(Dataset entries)
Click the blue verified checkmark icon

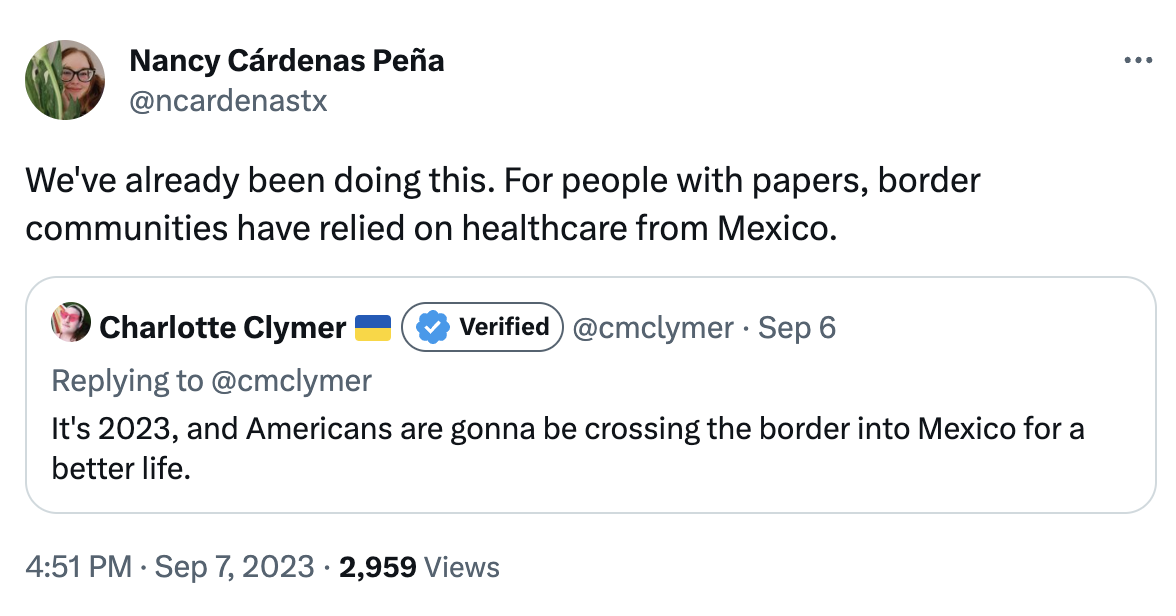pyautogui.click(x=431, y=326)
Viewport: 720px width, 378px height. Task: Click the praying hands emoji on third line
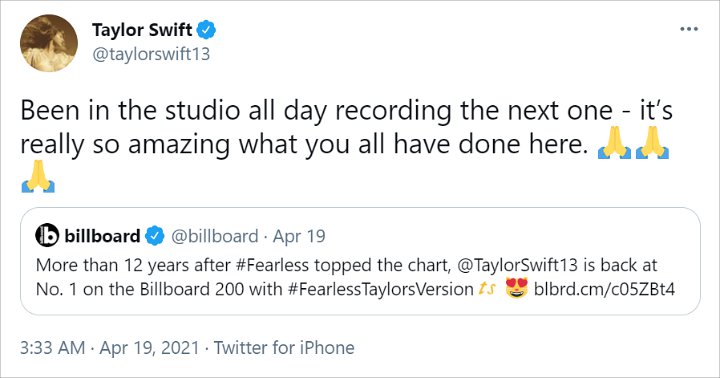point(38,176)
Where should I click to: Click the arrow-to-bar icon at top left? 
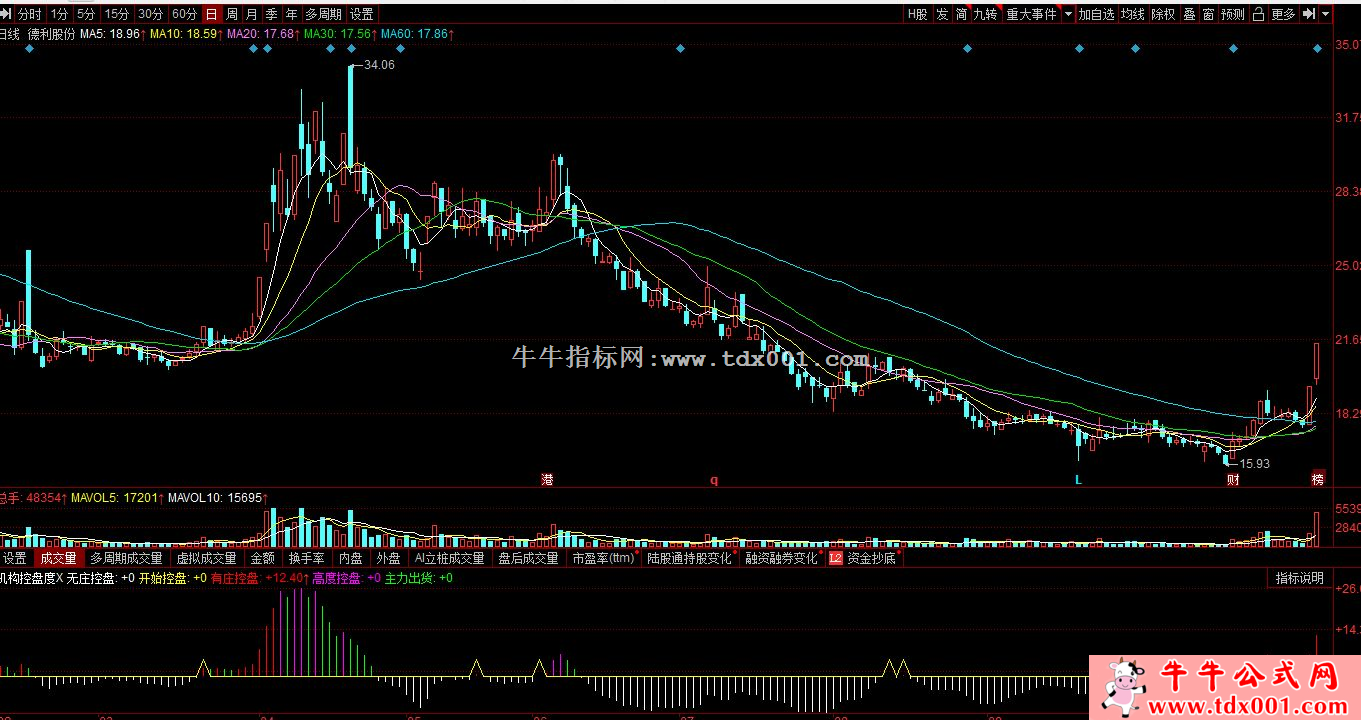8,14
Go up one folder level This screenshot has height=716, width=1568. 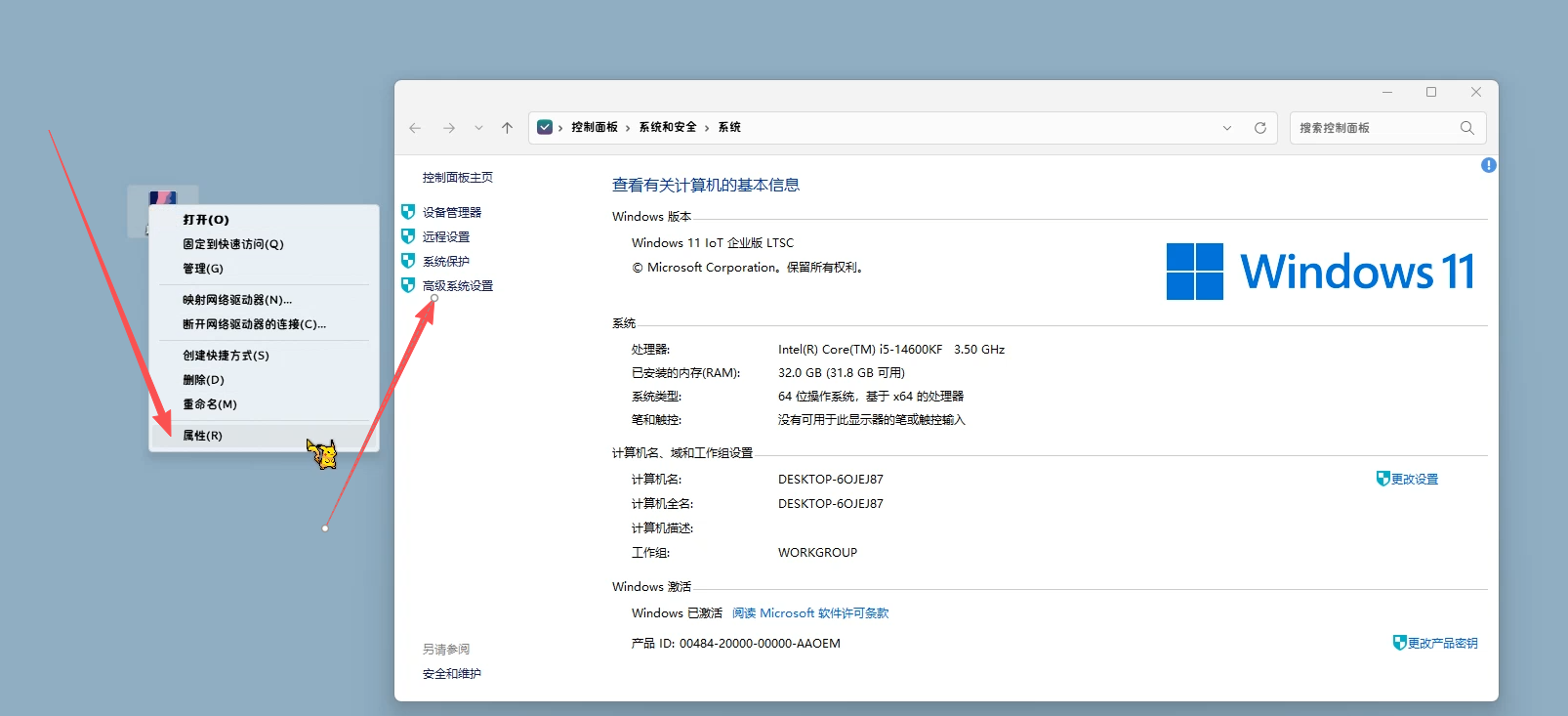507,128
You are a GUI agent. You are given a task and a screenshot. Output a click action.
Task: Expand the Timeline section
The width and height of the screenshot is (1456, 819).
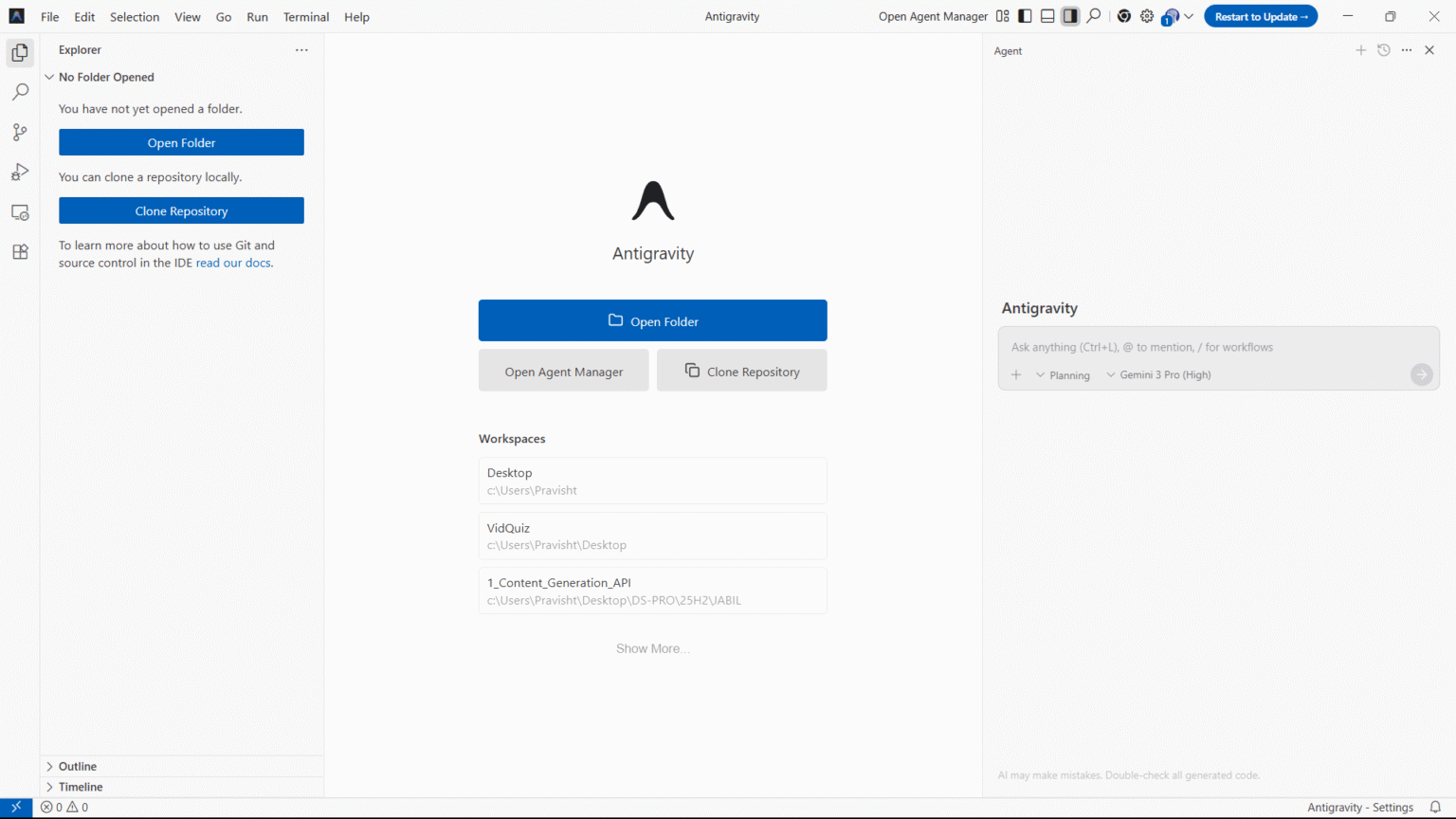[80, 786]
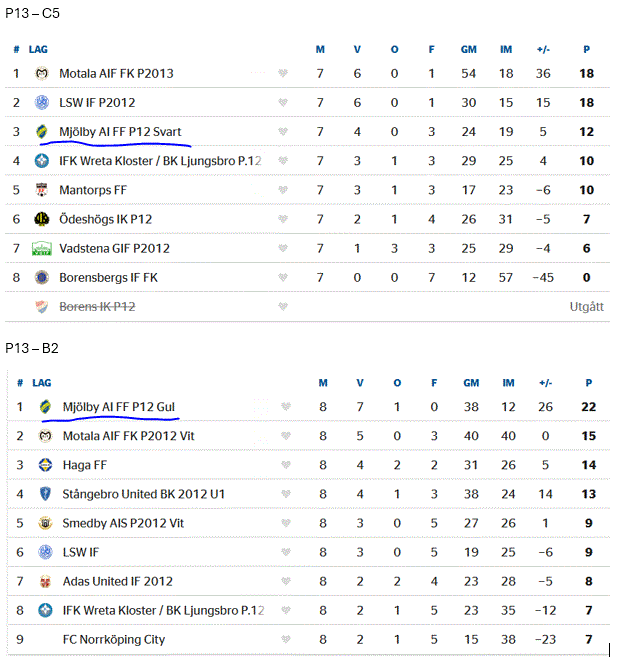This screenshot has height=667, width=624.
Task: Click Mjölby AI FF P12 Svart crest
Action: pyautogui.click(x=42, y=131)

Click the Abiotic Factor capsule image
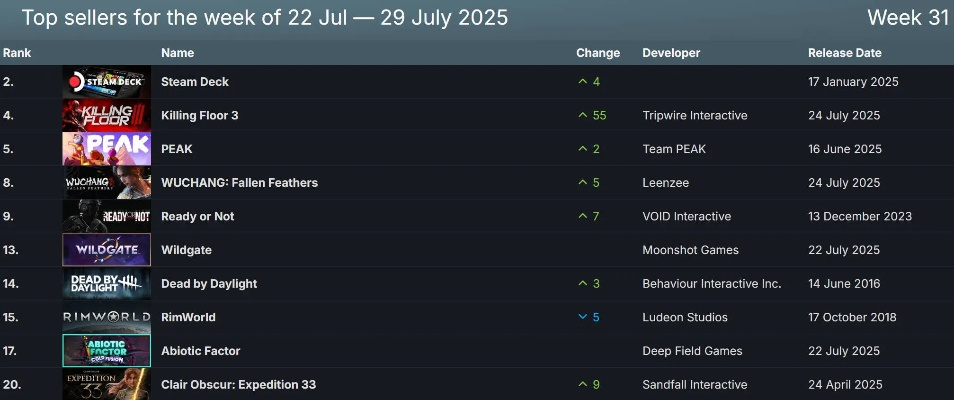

| YOUR GOAL |
Each line from the one that holds "Task: Expand the Timeline section" through the final line of the data must be retyped exactly; the pictures must not appear.

| ANSWER BELOW |
Task: Expand the Timeline section
The width and height of the screenshot is (1456, 819).
[80, 786]
This screenshot has height=667, width=624.
Task: Click Mjölby AI FF P12 Svart crest
Action: pyautogui.click(x=42, y=131)

Click the Abiotic Factor capsule image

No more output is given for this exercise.